Surprising Parts of the Health Insurance Reform Initiative

Surprising Parts of the Health Insurance Reform Initiative

If you were unable to follow the twists and turns of the health care reform effort for the past year, you have my sympathy.  I try to hold back and wait until a law has been enacted to study up on it, to avoid confusion.  But it could be that even the lawmakers and those that enforce the laws will be playing catch-up to come to grips with new employee protections.

The Patient Protection and Affordable Care Act of 2010 makes changes to the Fair Labor Standards Act and the Family and Medical Leave Act.  These changes apply to employers with 200 or more full-time employees.  (Warning, this document is 906 pages long, without the “fixes!”)

First, all new hires must be automatically enrolled in a health insurance plan. This requirement is consistent with the underlying goal of enrolling everyone into a health plan so that health insurance companies are not stuck insuring only the sick. The employees may opt out of the coverage (for example, married couples may have two options for couples or family health insurance).  This provision is in section 1511 of the new law.

Second, these larger employers have to provide information to the employees about their coverage options and the availability of health insurance exchanges that may provide a more attractive plan.

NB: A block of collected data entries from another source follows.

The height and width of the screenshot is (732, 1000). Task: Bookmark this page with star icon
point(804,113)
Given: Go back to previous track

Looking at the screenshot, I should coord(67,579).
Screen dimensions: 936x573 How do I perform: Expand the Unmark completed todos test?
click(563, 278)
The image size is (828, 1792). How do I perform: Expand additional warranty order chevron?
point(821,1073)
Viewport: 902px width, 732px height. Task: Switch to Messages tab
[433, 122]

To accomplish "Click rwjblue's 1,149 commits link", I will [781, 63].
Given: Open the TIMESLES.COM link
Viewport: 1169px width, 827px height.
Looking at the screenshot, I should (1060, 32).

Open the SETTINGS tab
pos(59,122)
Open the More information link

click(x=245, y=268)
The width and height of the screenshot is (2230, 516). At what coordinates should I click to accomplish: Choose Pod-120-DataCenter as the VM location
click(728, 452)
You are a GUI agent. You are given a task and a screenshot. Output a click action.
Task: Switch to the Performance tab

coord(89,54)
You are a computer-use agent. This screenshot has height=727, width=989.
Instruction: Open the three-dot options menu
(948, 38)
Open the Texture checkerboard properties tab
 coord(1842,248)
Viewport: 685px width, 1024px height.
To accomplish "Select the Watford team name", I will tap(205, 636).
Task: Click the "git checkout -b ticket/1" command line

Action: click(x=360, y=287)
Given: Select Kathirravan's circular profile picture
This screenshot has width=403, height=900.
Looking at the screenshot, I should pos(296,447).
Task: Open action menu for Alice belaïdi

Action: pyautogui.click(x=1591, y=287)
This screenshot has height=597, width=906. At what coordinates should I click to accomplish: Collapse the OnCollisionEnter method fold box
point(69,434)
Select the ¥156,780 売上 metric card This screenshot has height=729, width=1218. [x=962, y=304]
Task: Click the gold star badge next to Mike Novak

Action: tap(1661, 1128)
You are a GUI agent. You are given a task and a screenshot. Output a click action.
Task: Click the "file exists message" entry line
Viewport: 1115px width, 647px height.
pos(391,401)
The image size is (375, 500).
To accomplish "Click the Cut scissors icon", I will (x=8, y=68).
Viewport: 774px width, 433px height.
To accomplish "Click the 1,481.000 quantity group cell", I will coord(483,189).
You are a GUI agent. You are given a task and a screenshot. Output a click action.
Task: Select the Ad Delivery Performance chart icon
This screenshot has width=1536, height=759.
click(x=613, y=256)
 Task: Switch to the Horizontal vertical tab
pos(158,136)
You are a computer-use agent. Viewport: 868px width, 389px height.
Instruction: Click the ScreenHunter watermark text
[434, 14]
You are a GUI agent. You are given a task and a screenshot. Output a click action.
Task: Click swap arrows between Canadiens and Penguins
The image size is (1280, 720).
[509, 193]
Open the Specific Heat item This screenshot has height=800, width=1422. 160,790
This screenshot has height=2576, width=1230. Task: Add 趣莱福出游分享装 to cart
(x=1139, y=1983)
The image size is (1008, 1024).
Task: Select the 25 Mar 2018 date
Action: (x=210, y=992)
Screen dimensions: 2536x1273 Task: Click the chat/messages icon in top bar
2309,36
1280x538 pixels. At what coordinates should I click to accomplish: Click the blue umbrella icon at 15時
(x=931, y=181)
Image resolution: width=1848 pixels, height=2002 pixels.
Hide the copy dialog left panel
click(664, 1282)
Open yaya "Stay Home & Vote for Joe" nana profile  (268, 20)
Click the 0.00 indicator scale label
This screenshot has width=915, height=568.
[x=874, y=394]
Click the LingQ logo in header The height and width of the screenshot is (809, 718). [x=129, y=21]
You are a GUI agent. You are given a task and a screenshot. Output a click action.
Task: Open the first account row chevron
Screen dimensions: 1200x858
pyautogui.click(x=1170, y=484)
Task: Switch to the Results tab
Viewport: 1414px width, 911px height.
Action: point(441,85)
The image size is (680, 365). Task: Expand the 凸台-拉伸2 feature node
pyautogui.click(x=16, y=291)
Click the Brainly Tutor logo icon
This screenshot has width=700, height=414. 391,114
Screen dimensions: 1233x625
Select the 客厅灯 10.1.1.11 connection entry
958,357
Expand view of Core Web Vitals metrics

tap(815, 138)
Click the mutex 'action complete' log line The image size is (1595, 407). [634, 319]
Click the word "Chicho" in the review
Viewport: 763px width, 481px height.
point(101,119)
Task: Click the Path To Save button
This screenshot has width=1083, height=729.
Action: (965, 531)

Third, Section 1558 prohibits retaliation against employees for obtaining a subsidy or tax credit for their health insurance, or for providing information about violations of this new law The fifth provision is particularly strong: retaliation is prohibited against an individual who
objected to, or refused to participate in, any activity, policy, practice, or assigned task that the employee (or other such person) reasonably believed to be in violation of any provision of this title (or amendment), or any order, rule, regulation, standard, or ban under this title (or amendment).

Fourth, the law specifically incorporates the nondiscrimination provisions of the civil rights laws, barring discrimination on the basis of age, race, gender, religion, national origin, and disability.  It provides that no individual shall “be excluded from participation in, be denied the benefits of, or be subjected to discrimination under” health program or activity if it receives federal financial assistance.

Fifth, and most widely reported, the new health care law, in section 4207, requires employers to allow nursing mothers to pump milk at work.  If an employer has more than 50 employees, it must provide a private place (not a bathroom) and time (not necessarily paid) for up to a year after the baby’s birth.  Smaller employers may claim an exemption if providing this space and time “would impose an undue hardship by causing the employer significant difficulty or expense when considered in relation to the size, financial resources, nature, or structure of the employer’s business.”